- Problem to work on
Please identify each of the rows below that contains the word "height" and copy those lines in full. Matching is case-sensitive.

# # # # # # #

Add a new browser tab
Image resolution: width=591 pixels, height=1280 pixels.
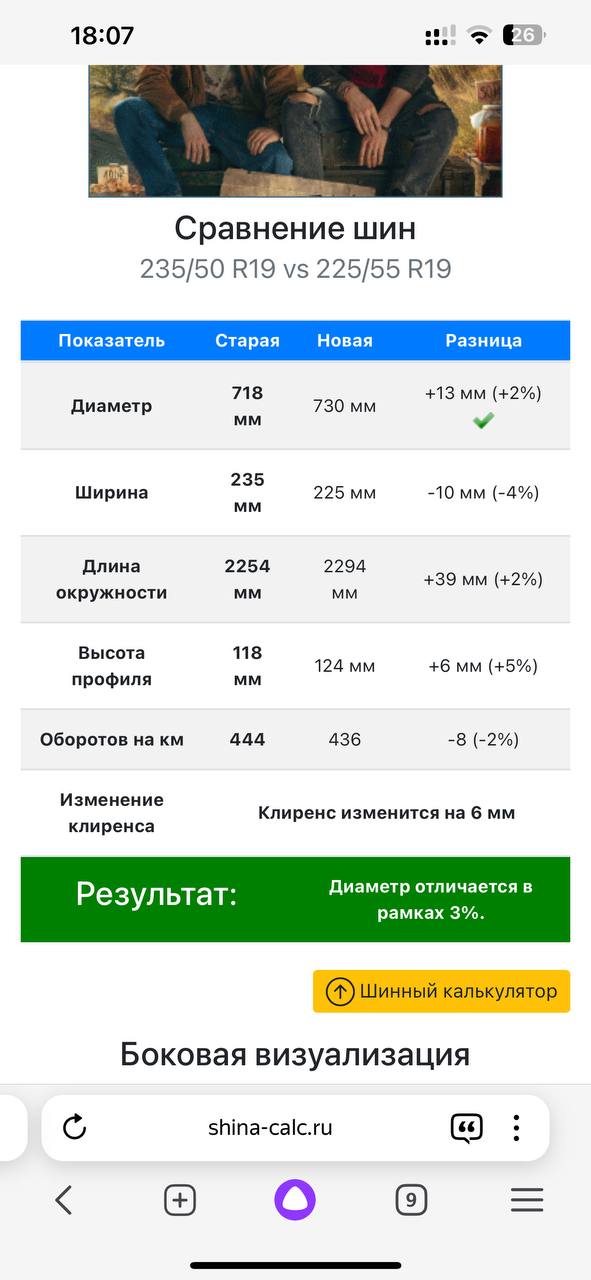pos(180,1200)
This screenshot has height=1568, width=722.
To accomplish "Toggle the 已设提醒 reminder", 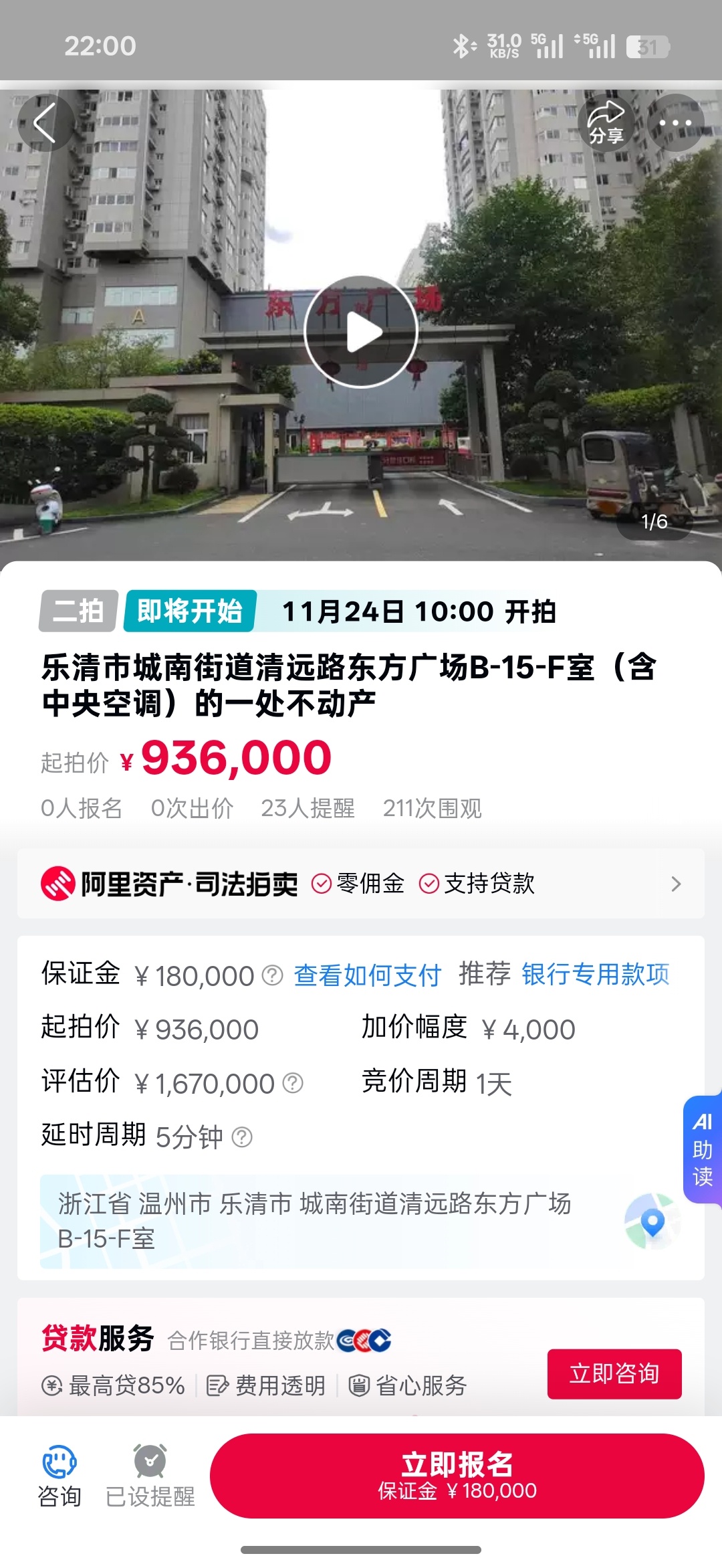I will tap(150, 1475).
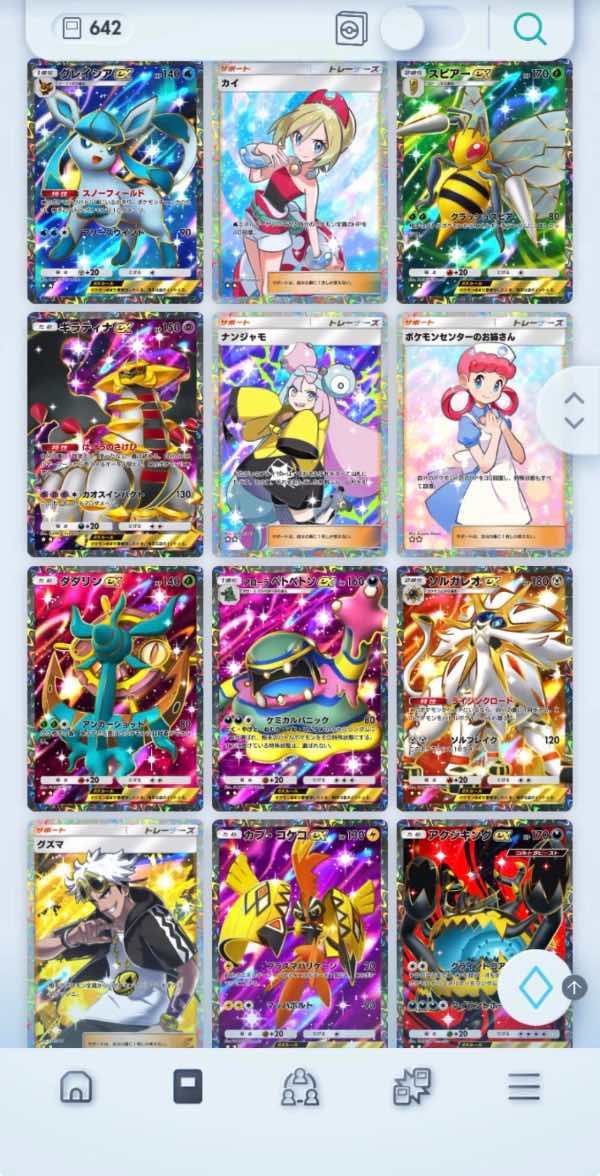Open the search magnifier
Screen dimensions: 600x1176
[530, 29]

# # # # # # #

- Response
Image resolution: width=591 pixels, height=1280 pixels.
This screenshot has height=1568, width=722.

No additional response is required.